Ce sont donc deux visions de l’espace urbain qui s’opposent...
Effectivement, mais le capitalisme vert arrive à créer l’illusion : aujourd’hui, la plupart des nouveaux projets d’aménagement comportent une dimension potagère. Des jardins sur les toits, des écoquartiers... Ces solutions vertes visent surtout à légitimer l’urbanisation néolibérale, tout en artificialisant des sols et en détruisant les jardins qui existent déjà. Cette récupération de la dimension écolo rend la lutte d’autant plus difficile pour les défenseurs des jardins. Mais elle participe bien à détruire les conditions d’une ville habitable pour toutes et tous.
Comment résister ?
Dans les quartiers populaires, s’installer dans des espaces et les cultiver est un acte de reprise des terres, qui véhicule un sens politique puissant, sans forcément que les gens le revendiquent. C’est une tactique ordinaire et populaire pour se réapproprier un territoire et porter les promesses d’une alimentation meilleure, d’une nouvelle relation à la production et à la nature, et d’une forme d’émancipation.

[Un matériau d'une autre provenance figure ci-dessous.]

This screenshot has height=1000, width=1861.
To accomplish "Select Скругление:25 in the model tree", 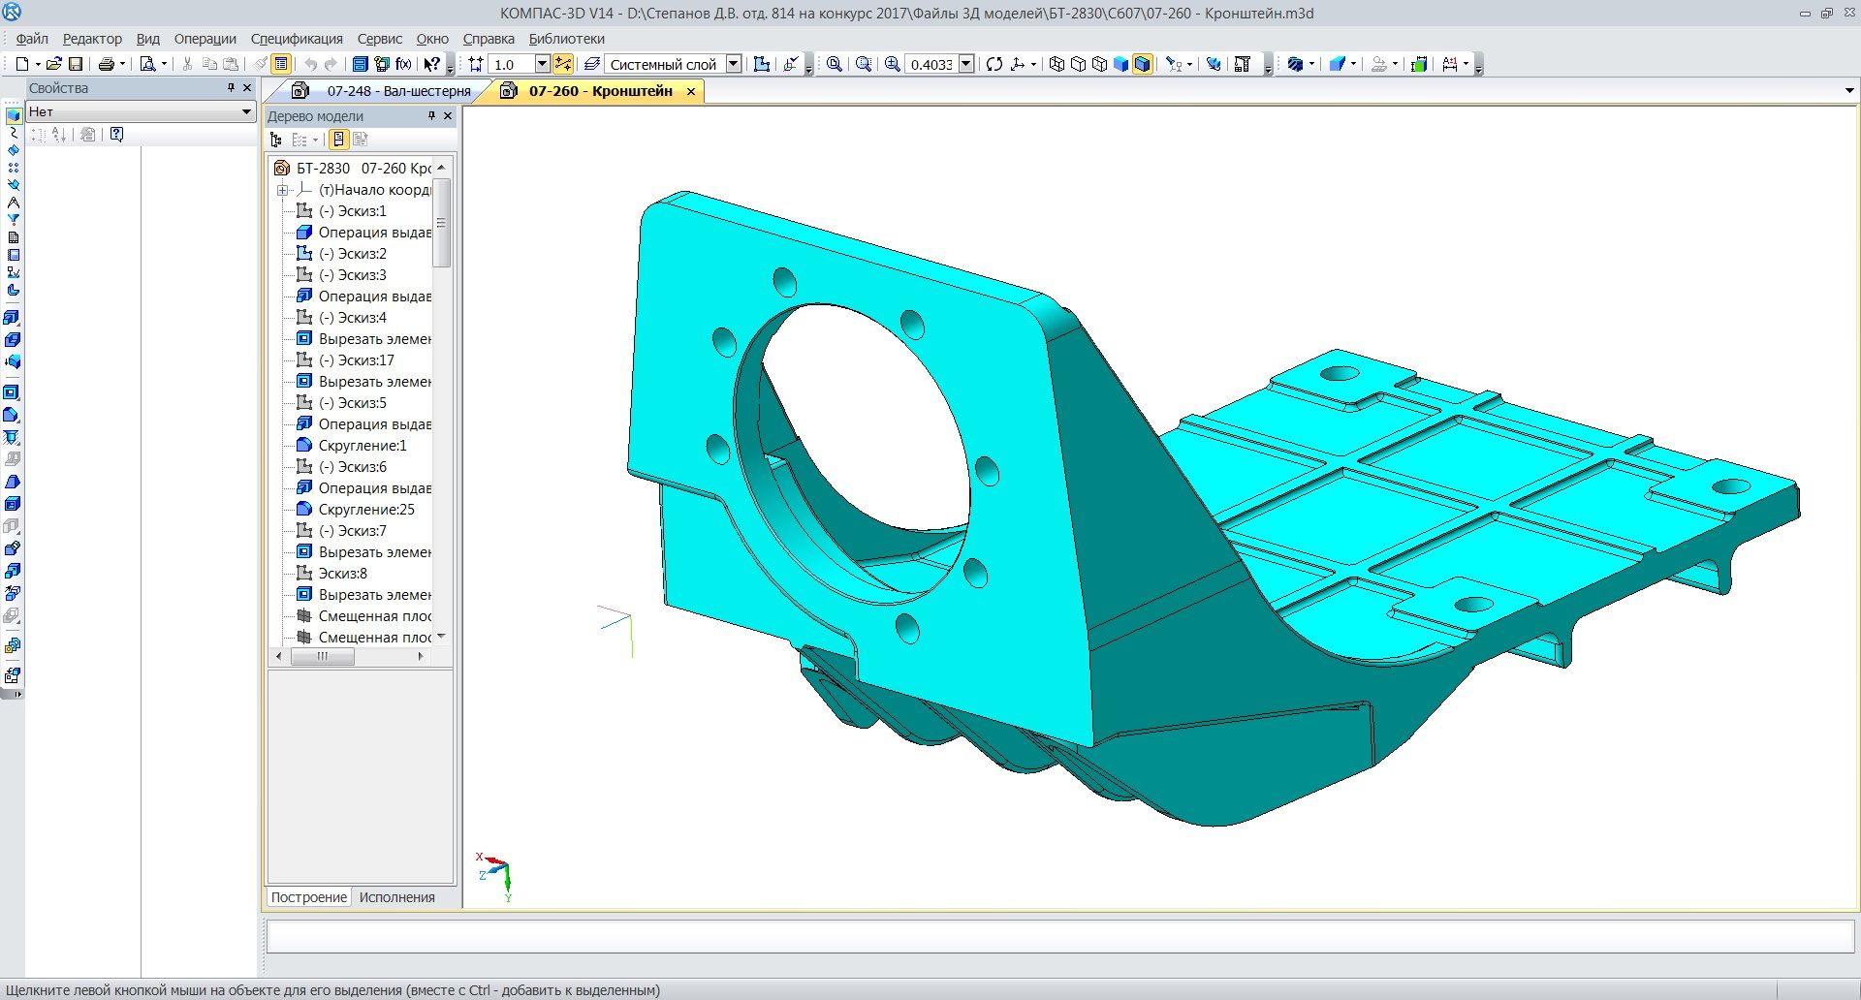I will click(x=365, y=510).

Mais ça ne suffit pas. Ce qui s’est passé ces dernières années à Aubervilliers, Besançon ou Dijon, est révélateur : face aux bulldozers, il n’y aura pas de place attribuée aux jardins sans lutte, sans occupation, sans actions de désobéissance civile. Certains de ces espaces s’inscrivent pleinement dans la constellation des Soulèvements de la Terre, et sont confrontés à la même force répressive. Je pense également que l’enjeu juridique est essentiel pour les pérenniser, notamment avec des baux emphytéotiques qui peuvent durer 99 ans. Aux Lentillères, à Dijon, les occupants de cette zad ont aussi — avec beaucoup d’inventivité — créé des mares pour attirer des batraciens et des amphibiens protégés. Ce sont des tactiques très prometteuses.